**Exercise details**
Only one span of the listing below is wanted: the lines from the one with "You are a GUI" through the one with "I'll choose (136, 2461)", reproduced exactly, both ends kept.

**Input material**
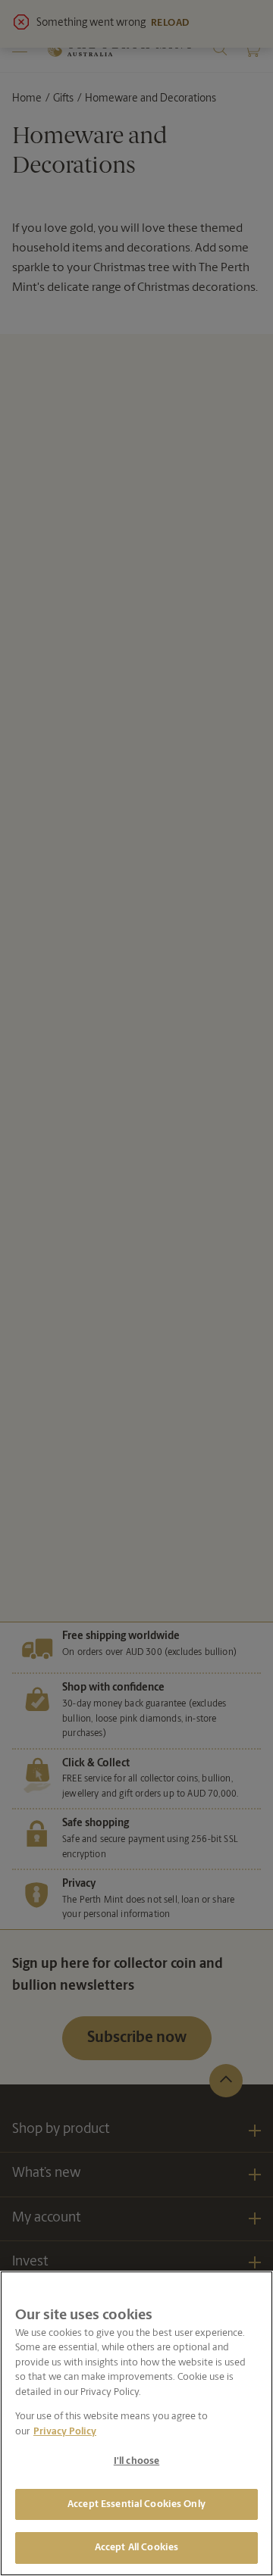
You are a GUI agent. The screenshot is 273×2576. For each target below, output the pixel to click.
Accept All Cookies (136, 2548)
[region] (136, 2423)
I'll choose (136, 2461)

...

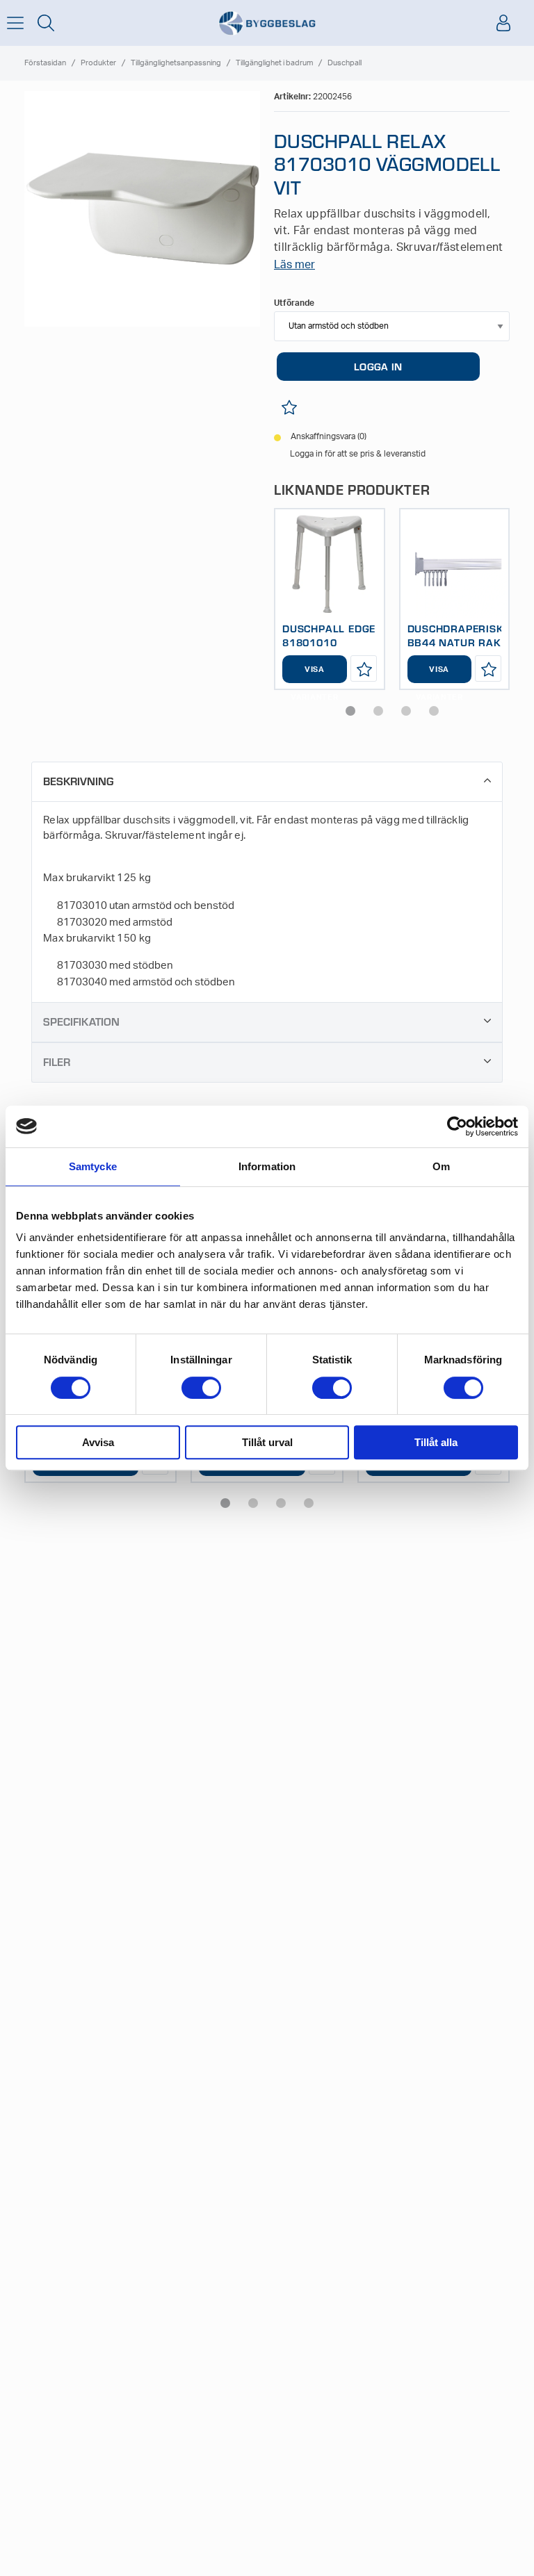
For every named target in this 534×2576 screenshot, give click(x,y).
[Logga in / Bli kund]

**Written answer**
You are a GUI agent. The screenshot is 273×2576. For each target below, output the pixel to click.
Accept All Cookies (136, 2548)
[region] (136, 2423)
I'll choose (136, 2461)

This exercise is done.